Blockchain record-keeping is more than just a fad. It’s something leaders at the world’s largest food companies have decided is the future of their businesses. And that means your farm or ranch may be adopting it in the very near future.

The math behind it is complex, but almost all of that detail is irrelevant to the people who will need to use it.

Increasing transparency

Consider the recent news, such as the multiple E. coli contaminations of romaine lettuce.

These problems arise because we don’t always know everything we need to know about food when we buy or sell it. In each case, someone wanted to trace food from producer to consumer, or vice versa.

At its heart, a blockchain is a big ledger: a massive list of transactions that must be filled out as goods flow from producer to retailer, or even back again.

We once answered questions like these with paper trails, a process that was slow and cumbersome. Today we have lots of electronic records, but like the paper that came before, they’re scattered all over.

The romaine lettuce outbreak took longer than anyone wanted to resolve; everyone had different records, and tracing the chain back to the suppliers took a long time. Now, imagine all those records were entered into a single record that could be seen and modified by every company who had anything to do with moving that lettuce. And just for good measure, imagine that all those entries were permanent, so that even if you made a correction, everyone would see that you’d made that correction.

That kind of transparency would give food companies and farmers far more useful information than they’d ever had.

Add radio-frequency identification tags, barcodes or QR codes to the food we’re moving and things get really interesting.

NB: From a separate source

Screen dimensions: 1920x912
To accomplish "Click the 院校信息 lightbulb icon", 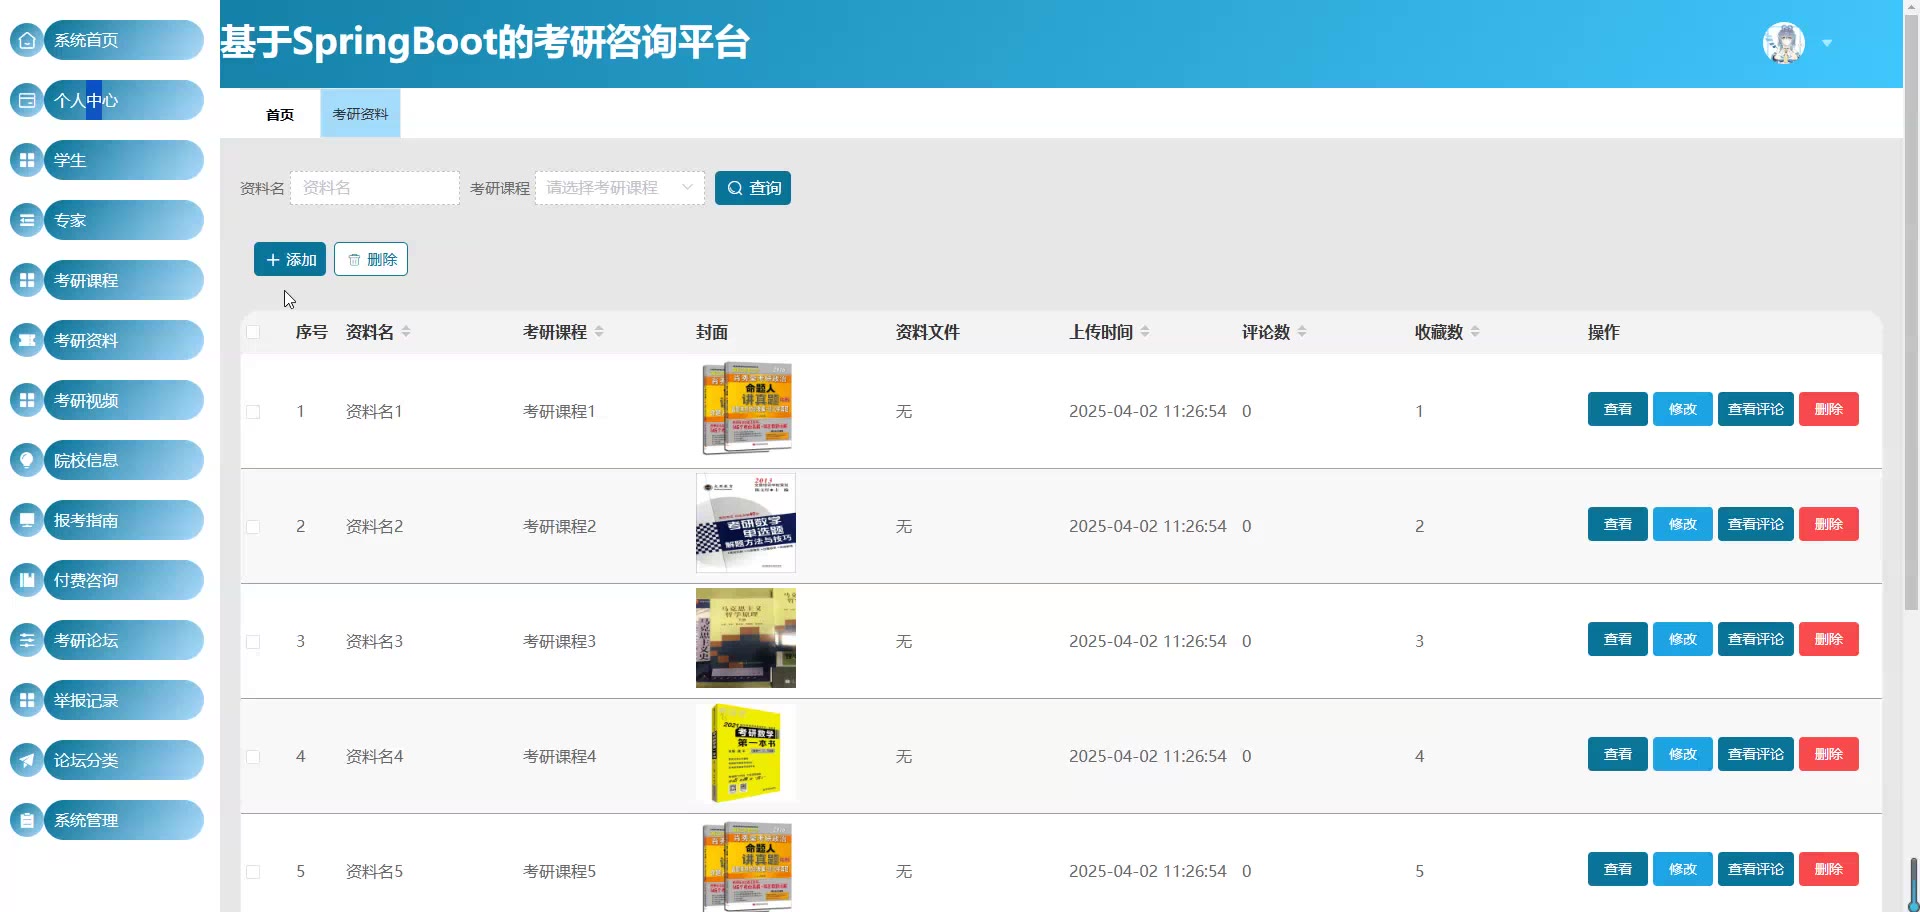I will click(27, 460).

Suddenly, those millions of pallets of romaine could be automatically tracked from the very field in which they grew, to the checkout line and the restaurant refrigerator. What once took days or weeks could take hours, or even minutes, to trace back.

The benefits

A functioning blockchain, supporters say, could trace outbreaks to the source, avoiding mass destruction of food that’s perfectly safe to eat and saving innocent farmers thousands, maybe millions, of dollars in losses. Producers and food companies, meanwhile, can work with the technology with little more than a smartphone and a web browser.

IBM is the first major player out of the block. The New York giant has convinced dozens of U.S. companies such as Kroger, Walmart, Dole and Tyson Foods to use its technology. Over in Europe, meanwhile, heavyweights such as Nestlé and Unilever are using the company’s blockchain service. France’s Carrefour discount chain is looking at blockchain for its perishable-food sales.

Not all food, of course, is easily packaged and labeled; the massive quantities involved in soybean and wheat processing don’t yet make detailed sorting possible, for example. However, the ability to trace grains to and from a specific elevator isn’t hard to imagine and is better than what most food companies can do today.